Collected data:
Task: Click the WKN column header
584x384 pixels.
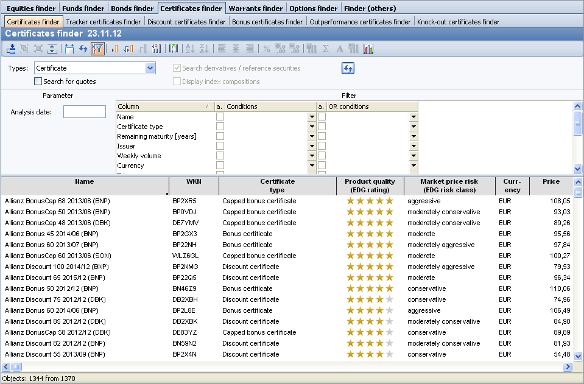Action: pos(193,182)
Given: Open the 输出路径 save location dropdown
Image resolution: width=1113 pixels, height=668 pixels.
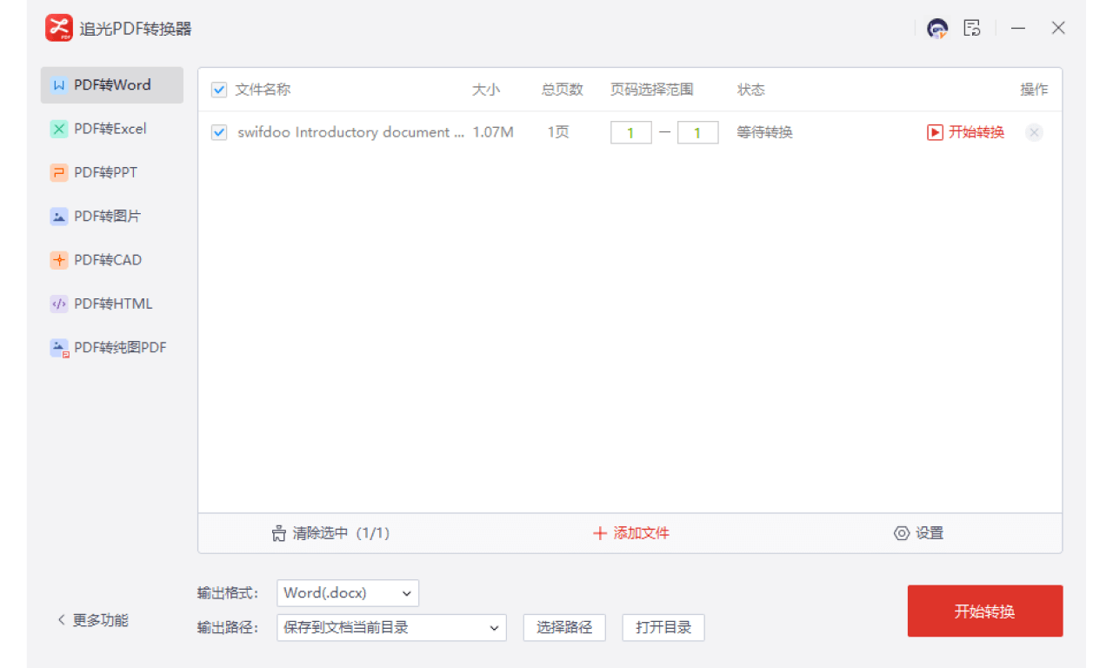Looking at the screenshot, I should (x=391, y=628).
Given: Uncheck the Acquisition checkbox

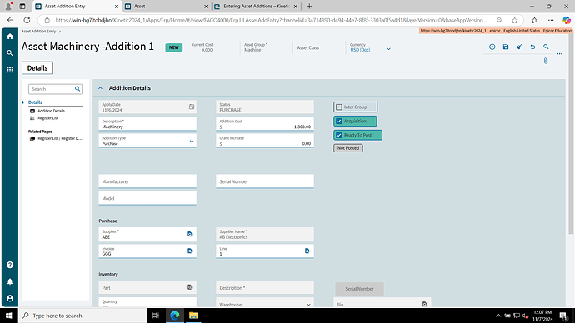Looking at the screenshot, I should point(339,122).
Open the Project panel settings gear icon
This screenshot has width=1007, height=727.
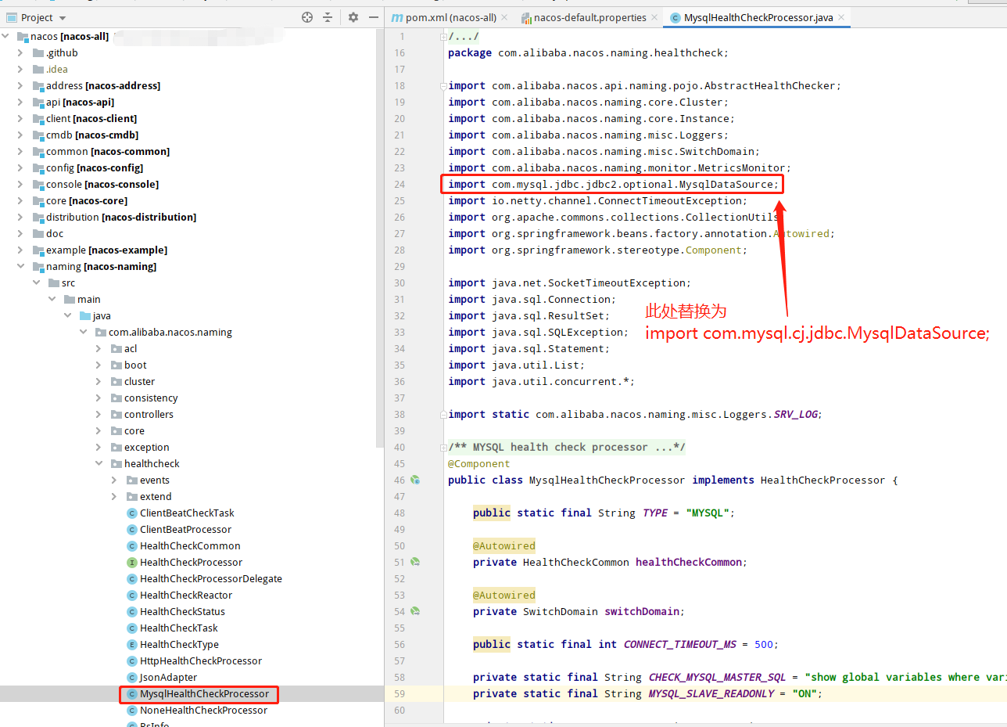point(353,16)
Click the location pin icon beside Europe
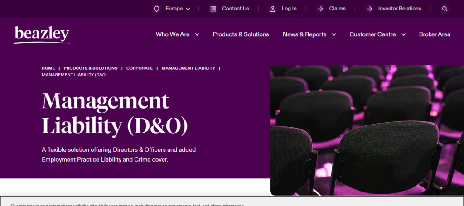464x206 pixels. pos(156,9)
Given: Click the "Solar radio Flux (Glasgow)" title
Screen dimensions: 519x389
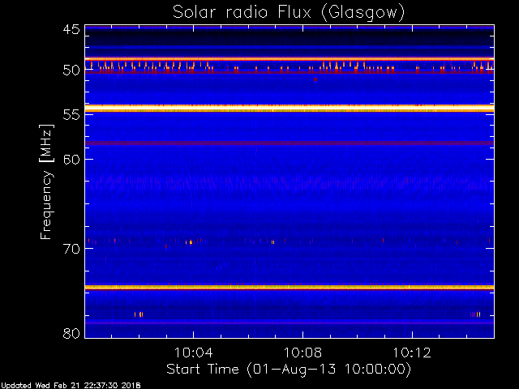Looking at the screenshot, I should coord(289,11).
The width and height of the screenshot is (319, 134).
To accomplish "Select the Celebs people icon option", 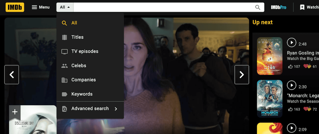I will [x=79, y=66].
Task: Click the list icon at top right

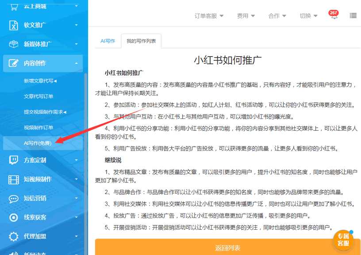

EXERCISE DESCRIPTION
With the string "Open" as the key, filter the data above and show the lines that match.

SOLUTION TO THIS TASK
Given: Open the 输出路径 save location dropdown
Open the Project panel settings gear icon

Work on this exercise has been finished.